Freitag, 14. Oktober 2016

Eines dieser Bücher

Eva Kluge ist die unglückliche Postbotin, die dem Ehepaar Quangel diesen Brief übergeben muss. Otto, der einzige Sohn der Quangels, ist gefallen, ihre Zukunft ist vorbei. Otto Quangel, der Vater, kommt ins überlegen. Ist es nicht eher Hitler, der die Zukunft des Landes vernichtet. Die Quangels ziehen sich von den wenigen Ämtern zurück, die sie doch bisher mit einiger Überzeugung ausgeübt haben. Otto Quangel beschließt, er muss einfach etwas tun. Etwas tun heißt für ihn, Postkarten mit Botschaften zu schreiben und an öffentlichen Orten abzulegen, um den Mitmenschen die Augen über das Nazi-Regime zu öffnen. Immer sind sich die Quangels dabei der Gefahr bewusst, die ihnen von allen Seiten droht.
Quasi über das Ausland ist dieses Boot Jahrzehnte nach seinem Erscheinen nach Deutschland zurück gekommen. Ein Roman über das Leben der einfachen Menschen im Berlin der beginnenden 40er. Der Krieg ist in vollem Gange, noch hat das Regime Siege zu verzeichnen. Und da streut so ein kleines Ehepaar Sand ins Getriebe. Zwar vermögen die beiden leider nicht viel zu bewirken. Die Angst in der Bevölkerung ist doch zu groß, doch wenigstens versuchen sie es.
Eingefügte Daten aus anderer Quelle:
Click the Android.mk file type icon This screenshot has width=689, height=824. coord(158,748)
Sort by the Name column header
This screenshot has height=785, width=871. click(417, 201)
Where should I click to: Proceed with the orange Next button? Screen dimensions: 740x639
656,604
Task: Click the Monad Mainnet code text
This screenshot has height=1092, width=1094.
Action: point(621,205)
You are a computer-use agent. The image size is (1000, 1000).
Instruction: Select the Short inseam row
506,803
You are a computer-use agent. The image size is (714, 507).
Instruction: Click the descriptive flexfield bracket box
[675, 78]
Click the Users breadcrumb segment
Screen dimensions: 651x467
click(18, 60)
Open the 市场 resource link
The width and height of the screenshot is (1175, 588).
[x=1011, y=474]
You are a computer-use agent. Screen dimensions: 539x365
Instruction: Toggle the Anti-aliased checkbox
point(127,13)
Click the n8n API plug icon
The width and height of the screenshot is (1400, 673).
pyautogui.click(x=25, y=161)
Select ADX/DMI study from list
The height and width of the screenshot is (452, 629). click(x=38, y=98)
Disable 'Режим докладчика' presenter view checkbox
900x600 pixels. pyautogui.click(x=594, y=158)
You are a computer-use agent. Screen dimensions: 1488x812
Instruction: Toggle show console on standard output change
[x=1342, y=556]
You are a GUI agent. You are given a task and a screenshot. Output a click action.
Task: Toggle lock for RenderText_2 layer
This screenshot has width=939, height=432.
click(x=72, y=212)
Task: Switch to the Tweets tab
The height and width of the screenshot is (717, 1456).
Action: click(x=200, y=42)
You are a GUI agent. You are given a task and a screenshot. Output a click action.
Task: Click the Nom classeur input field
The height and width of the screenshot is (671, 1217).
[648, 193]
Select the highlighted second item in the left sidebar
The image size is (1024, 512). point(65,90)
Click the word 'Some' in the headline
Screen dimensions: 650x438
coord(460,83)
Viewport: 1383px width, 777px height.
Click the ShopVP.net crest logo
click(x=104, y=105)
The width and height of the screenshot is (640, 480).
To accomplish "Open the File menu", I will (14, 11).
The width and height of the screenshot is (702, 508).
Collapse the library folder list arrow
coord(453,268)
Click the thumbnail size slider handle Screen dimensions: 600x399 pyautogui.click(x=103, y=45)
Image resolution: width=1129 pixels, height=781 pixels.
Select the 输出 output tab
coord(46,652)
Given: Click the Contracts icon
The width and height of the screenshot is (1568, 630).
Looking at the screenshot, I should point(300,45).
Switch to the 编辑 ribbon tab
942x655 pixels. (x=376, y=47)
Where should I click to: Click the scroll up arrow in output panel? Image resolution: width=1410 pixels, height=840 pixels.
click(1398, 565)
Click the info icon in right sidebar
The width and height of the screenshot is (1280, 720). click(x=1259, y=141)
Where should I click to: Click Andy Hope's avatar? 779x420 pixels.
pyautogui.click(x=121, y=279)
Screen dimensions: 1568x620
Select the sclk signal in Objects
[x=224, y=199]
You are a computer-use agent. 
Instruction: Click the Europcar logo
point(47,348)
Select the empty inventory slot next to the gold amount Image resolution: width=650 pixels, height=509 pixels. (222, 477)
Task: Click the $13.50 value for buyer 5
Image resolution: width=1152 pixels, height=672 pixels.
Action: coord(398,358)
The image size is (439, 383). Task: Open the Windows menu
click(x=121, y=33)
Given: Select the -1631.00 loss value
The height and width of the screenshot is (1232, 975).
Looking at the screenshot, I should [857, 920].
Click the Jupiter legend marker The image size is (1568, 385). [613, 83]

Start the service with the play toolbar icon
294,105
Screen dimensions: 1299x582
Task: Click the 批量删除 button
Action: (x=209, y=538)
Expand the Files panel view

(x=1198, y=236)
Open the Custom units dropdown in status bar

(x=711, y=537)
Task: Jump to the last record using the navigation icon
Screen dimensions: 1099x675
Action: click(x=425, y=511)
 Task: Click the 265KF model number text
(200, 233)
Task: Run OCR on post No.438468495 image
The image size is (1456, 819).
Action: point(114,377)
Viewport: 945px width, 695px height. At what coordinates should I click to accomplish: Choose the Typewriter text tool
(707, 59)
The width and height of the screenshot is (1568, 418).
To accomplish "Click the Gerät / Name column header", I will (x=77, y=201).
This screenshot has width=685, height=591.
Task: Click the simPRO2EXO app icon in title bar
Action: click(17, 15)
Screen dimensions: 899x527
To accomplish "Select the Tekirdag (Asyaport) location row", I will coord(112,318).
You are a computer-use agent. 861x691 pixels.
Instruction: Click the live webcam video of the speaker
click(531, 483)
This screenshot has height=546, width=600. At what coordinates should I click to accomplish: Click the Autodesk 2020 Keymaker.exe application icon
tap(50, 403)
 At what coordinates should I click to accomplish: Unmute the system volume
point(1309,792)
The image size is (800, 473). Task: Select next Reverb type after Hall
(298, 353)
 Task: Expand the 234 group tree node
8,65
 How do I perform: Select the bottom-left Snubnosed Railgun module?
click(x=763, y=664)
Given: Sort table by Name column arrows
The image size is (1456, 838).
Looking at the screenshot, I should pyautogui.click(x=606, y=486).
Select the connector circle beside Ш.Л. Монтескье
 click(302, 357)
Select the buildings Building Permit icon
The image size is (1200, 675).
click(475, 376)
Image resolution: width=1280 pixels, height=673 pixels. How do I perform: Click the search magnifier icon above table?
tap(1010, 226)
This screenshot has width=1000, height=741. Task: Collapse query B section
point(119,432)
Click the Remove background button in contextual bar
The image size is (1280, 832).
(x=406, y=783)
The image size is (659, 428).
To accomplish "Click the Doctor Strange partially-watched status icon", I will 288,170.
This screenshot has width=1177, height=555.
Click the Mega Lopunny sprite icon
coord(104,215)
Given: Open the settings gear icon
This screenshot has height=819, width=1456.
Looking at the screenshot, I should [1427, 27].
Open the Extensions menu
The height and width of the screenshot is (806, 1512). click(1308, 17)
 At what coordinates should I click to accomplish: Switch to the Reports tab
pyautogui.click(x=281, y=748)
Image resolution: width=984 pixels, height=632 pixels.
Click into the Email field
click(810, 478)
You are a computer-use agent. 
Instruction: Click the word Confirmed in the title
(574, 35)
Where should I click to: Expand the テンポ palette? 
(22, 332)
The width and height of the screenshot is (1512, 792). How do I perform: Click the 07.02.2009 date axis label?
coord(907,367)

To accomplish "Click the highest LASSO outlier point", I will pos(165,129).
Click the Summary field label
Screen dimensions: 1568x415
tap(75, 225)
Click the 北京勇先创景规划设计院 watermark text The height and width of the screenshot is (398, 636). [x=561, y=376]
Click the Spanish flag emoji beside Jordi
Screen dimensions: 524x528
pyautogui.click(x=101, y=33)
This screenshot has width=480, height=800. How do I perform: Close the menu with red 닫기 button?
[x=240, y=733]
Sehr beklemmend ist die Stimmung. Da misstraut jeder jedem. Immer steht zu befürchten, dass einer den anderen denunziert. Schon das Nennen eines Namens reicht, um jemanden ins Gefängnis zu bringen oder gar umzubringen. Sogar unter den Beamten der Gestapo gibt es keine Sicherheit wie einer der vermeintlich großmächtigen Kommissare erfahren muss. Doch so schnell man mit eingeschlagenen Zähnen im Keller landet, so schnell kann man wieder oben sein. Und der Umgangston untereinander oder auch den Gefangenen gegenüber ist wahrlich menschenverachtend. Da war ich während des Lesens ungläubig, bestürzt, manchmal angewidert. Die Angst, das Gefühl des Beobachtetwerdens, die eingebildeten und tatsächlichen Denunzianten, hervorragend hat der Autor die Stimmung und das Geschehen beschrieben, wobei Letzteres auf Ereignissen beruht, die wirklich stattgefunden haben. Nein, ich mag und kann mir nicht vorstellen, wie furchtbar das Leben damals gewesen ist. Doch einen kleinen Eindruck gewann ich beim Lesen dieses Buches. Wie viele einfach den Kopf einzogen, vielleicht weil ihnen keine andere Wahl blieb, wie wenige Aufrechte gab es, die ihre Aufrichtigkeit auch noch mit dem Leben bezahlen mussten. Wieder einmal bin ich mit außerordentlich großer Dankbarkeit erfüllt, das ich heute in einem Land leben darf, dass mir im Rahmen gewisser Grenzen die das Zusammenleben in einer Gemeinschaft einfach vorgibt, größtmögliche Selbstbestimmtheit und Freiheit erlaubt, ohne dass ich mich bei jedem Wort oder sogar bei jedem Gedanken sorgen muss, welche Auswirkungen das auf mein Überleben haben könnte.Unbedingt lesen!

5 Sterne

Jeder stirbt für sich allein von Hans Fallada
ISBN: 978-3-351-03349-1




1 Kommentar:

  1. Das Buch habe ich schon vor ein paar Jahren gelesen, die Leseempfehlung gilt wie eh und je. Und die Neuverfilmung in diesem Jahr nehme ich mal als Anlass, die Rezi hier einzustellen.